Свою речь Фрейслер то и дело пересыпал издевательскими выпадами и провокационными вопросами:
— У вас было желудочное кровотечение? Вы были очень больны?
— Да, — ответил Вицлебен.
И Фрейслер торжествующе объявил:
— Стало быть, вы были раздосадованы, что из-за болезни не смогли занять более высокий пост, чтобы претворять в жизнь свои антинародные замыслы.
Он постоянно употреблял такие выражения, как «жалкое честолюбие», «подлое вероломство» и «старческий маразм», и возмущался, негодовал, обличал — в общем, пыхтел, как паровоз под парами. А в своем заключительном слове провозгласил с наигранным благородным пафосом:
— Жизнь и борьба продолжаются. У нас нет ничего общего с вами… Мы неудержимо идем вперед, к тотальной победе!
За несколько секунд перед этим председатель «народного трибунала» Фрейслер приговорил генерал-фельдмаршала Эрвина фон Вицлебена к смертной казни через повешение.
— Вы ведь относитесь к тем людям, которые считают, что познали бога и весь мир? — настойчиво спрашивал Леман драматурга. — А что вы думаете о справедливости, о той, которую называют высшей?
— Дорогой друг, не слишком ли много вы от меня хотите? — покачал своей маленькой головой невысокий подвижный драматург. — Я исследую лишь отдельные человеческие судьбы, пытаюсь по-своему истолковать их…
В этот день Леман появился в подвале задолго до положенного времени. Здесь он встретил драматурга, который, как обычно, делал записи на маленьких листках бумаги. Он утверждал, что обстановка конспиративной квартиры необычайно вдохновляет его. На самом же деле ему хотелось всегда быть в состоянии боевой готовности.

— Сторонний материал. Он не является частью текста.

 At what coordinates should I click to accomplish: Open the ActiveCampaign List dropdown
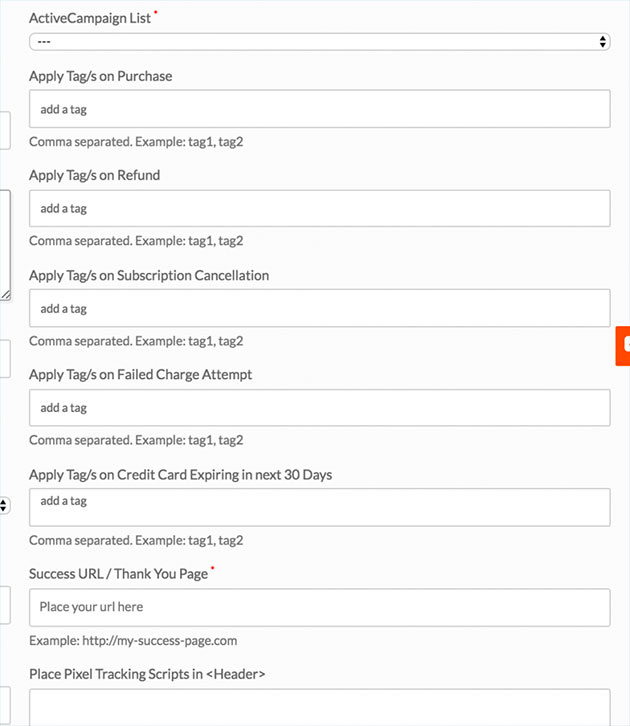[319, 42]
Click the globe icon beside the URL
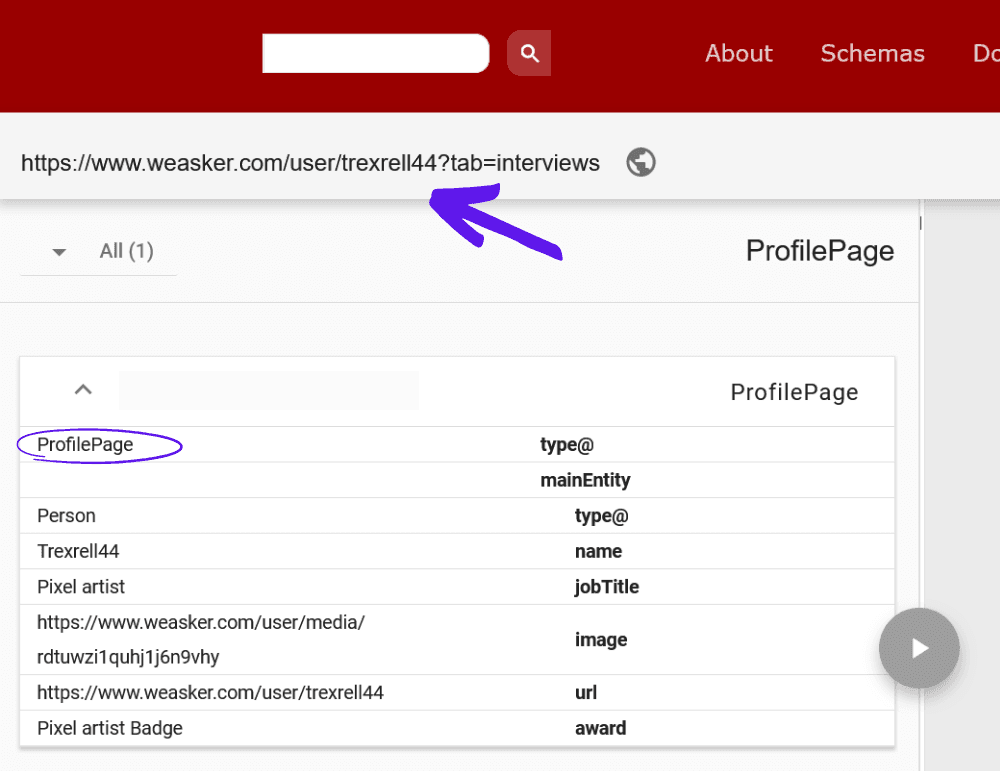This screenshot has width=1000, height=771. [641, 162]
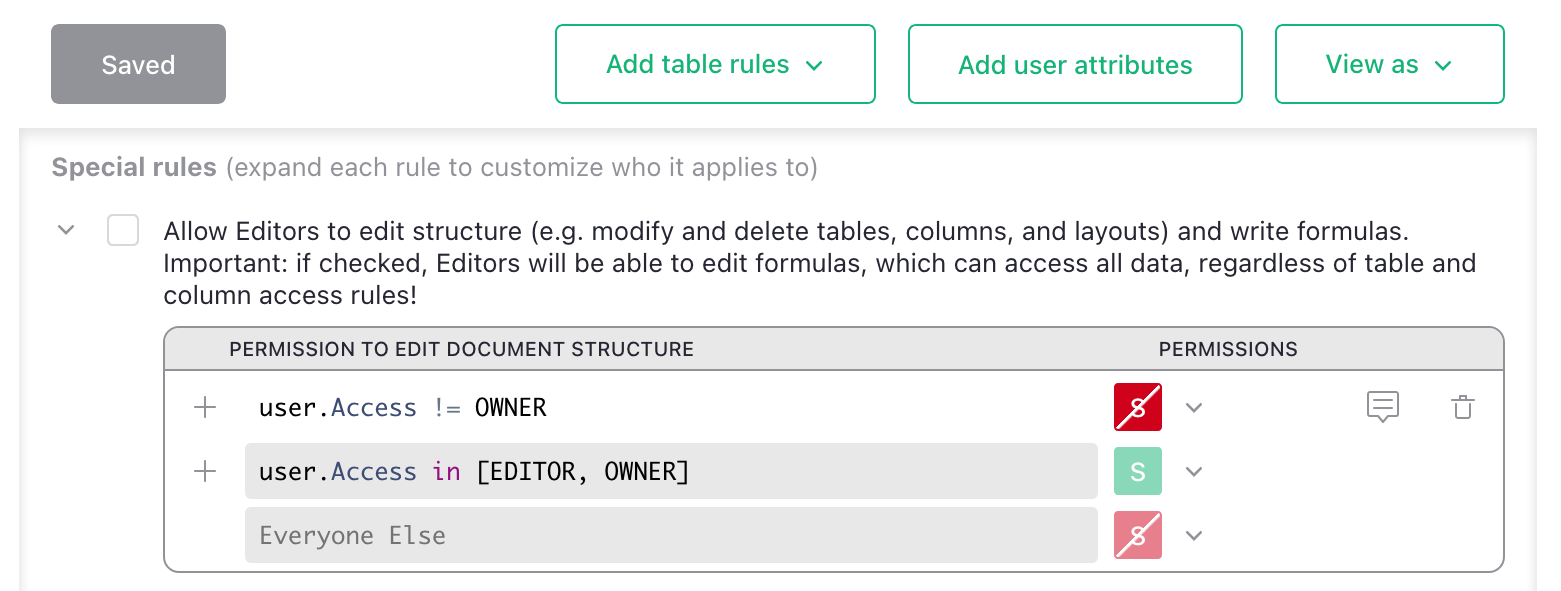Click the plus icon beside the OWNER rule
The image size is (1561, 591).
click(x=205, y=407)
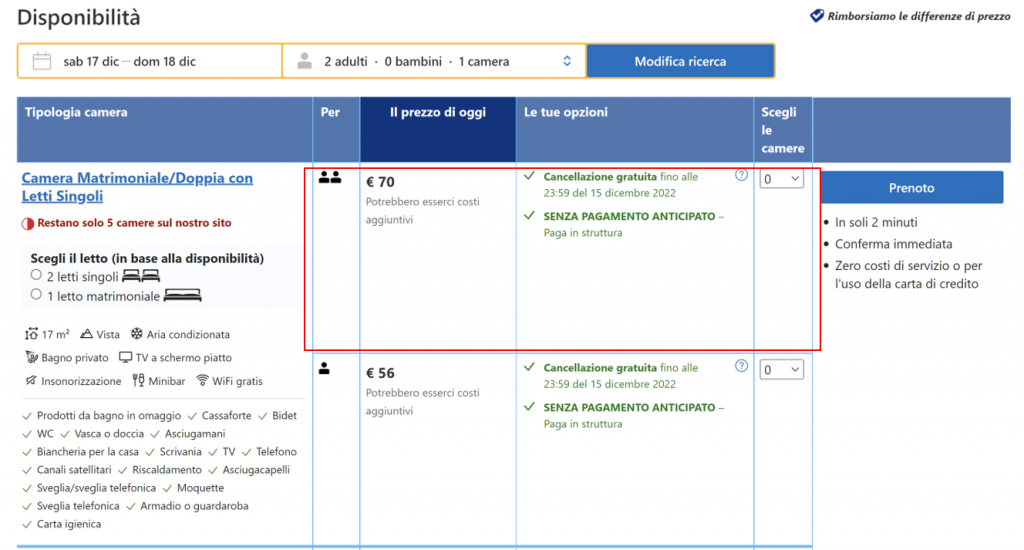Open room quantity dropdown for €56 rate

click(781, 370)

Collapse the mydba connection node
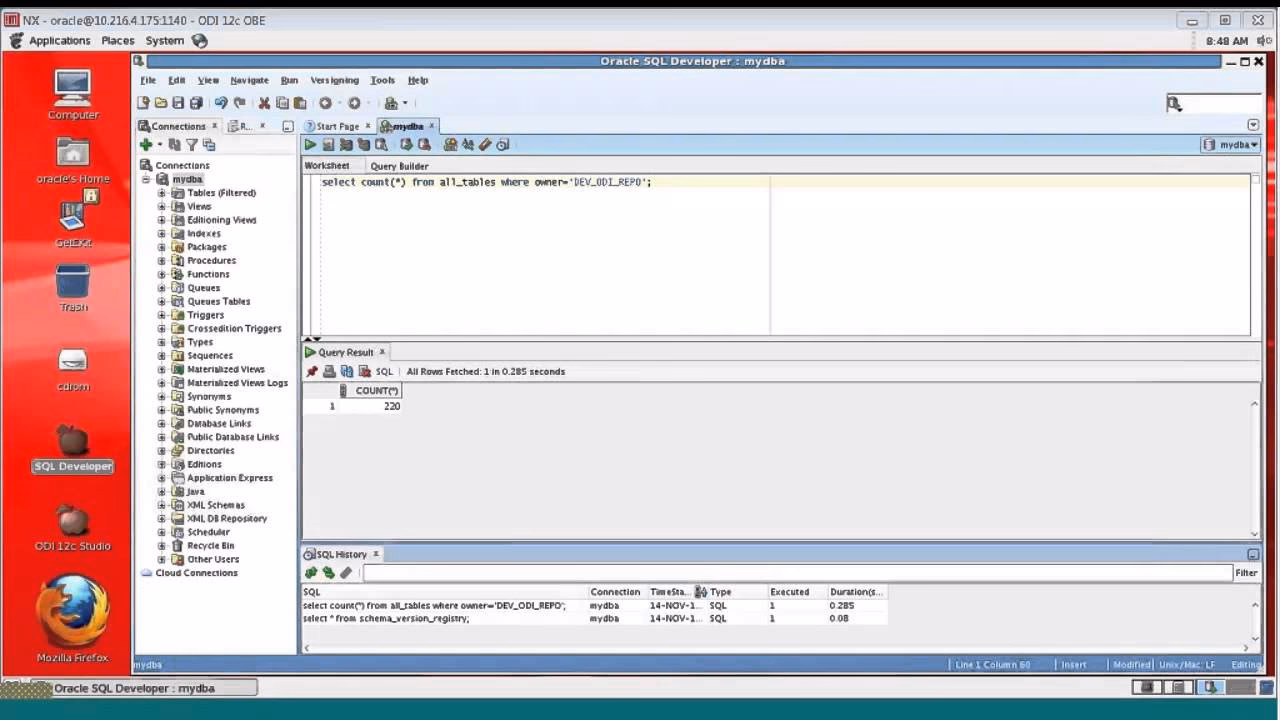146,180
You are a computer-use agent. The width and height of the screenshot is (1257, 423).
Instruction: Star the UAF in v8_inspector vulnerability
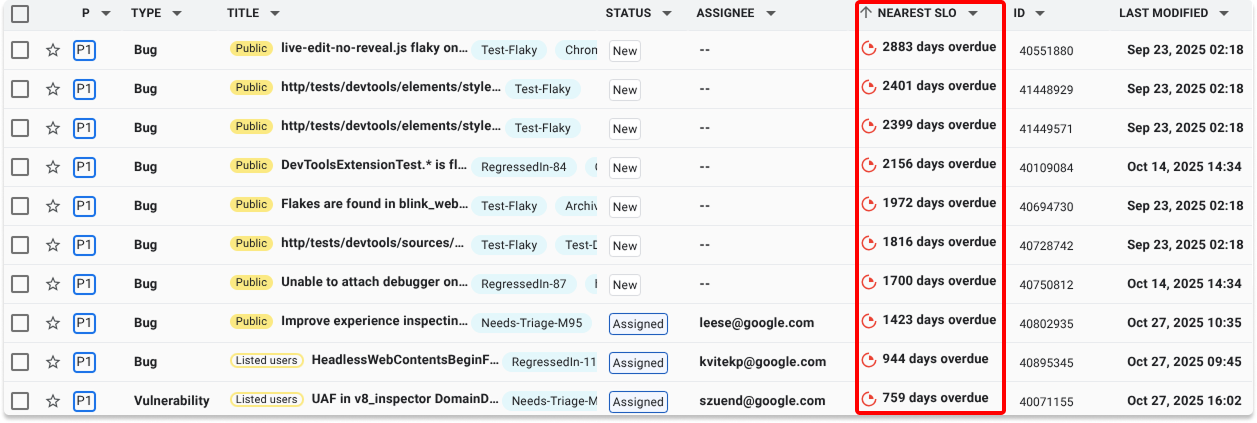(53, 401)
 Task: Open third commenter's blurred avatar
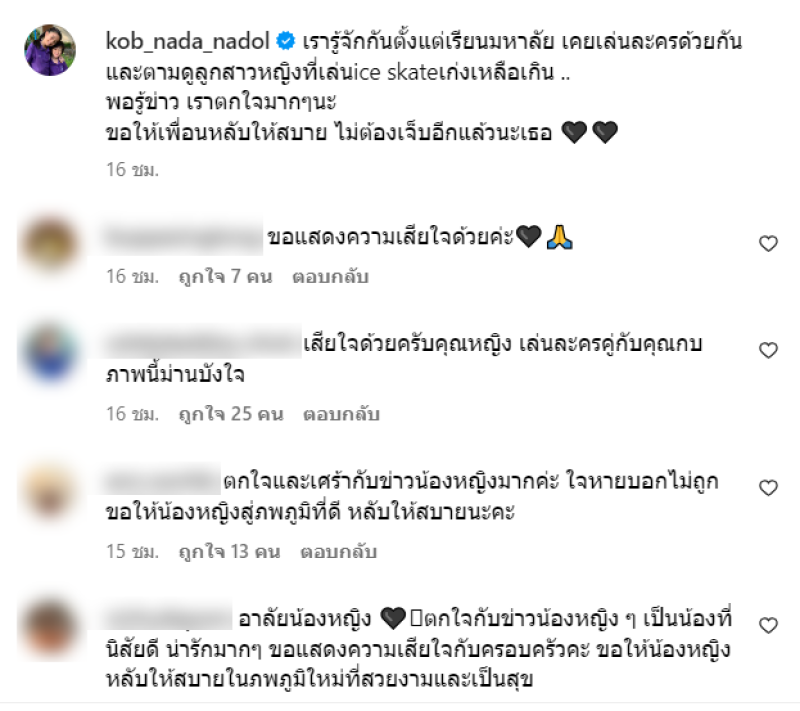point(50,489)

— Зачем вам все это? — размышлял вслух Гном. — Почему бы вам не вести развеселую жизнь со своими актрисами? Они ведь готовы пасть перед вами ниц, только бы вы написали для них роль. Почему я не довольствуюсь обществом студенток, а иду вместе с вами размалевывать стены? И почему граф фон Бракведе, этот умнейший человек, играет сейчас, по всей вероятности, роль трагического героя? Ведь он мог бы, если бы захотел, стать обер-президентом или даже рейхскомиссаром. И почему Штауффенберг не дождался, когда фюрер произведет его в генералы, что было бы вполне естественно, а вступил с ним в борьбу?..
Драматург молча приводил в порядок свои записи.
— Попытайтесь хоть приблизительно объяснить мне это, — настаивал Леман, — ведь вы в конце концов для нас почти Шиллер… В молодости я пожирал его книги, как пудинг…
Драматург заговорил страдальческим тоном:
— То, что вы так настойчиво ищете, называется смыслом жизни. — Он с трудом подбирал слова: — Это одна из многочисленных попыток покончить с нашим бессмысленным существованием…
— А как это воплощается на практике?
— Можно, например, размалевывать стены…
— Или разорвать в клочья главу государства, который является преступником!
— Можно и так.
— Я, кажется, понял, — сказал Гном. — Каждый должен уметь распорядиться своей жизнью так, чтобы можно было спокойно глядеть в глаза людям.
— А это, мой друг, немало.
Леман занялся чемоданом, который он принес с собой. Там находилась взрывчатка британского производства. Такую же взрывчатку использовал в свое время Штауффенберг.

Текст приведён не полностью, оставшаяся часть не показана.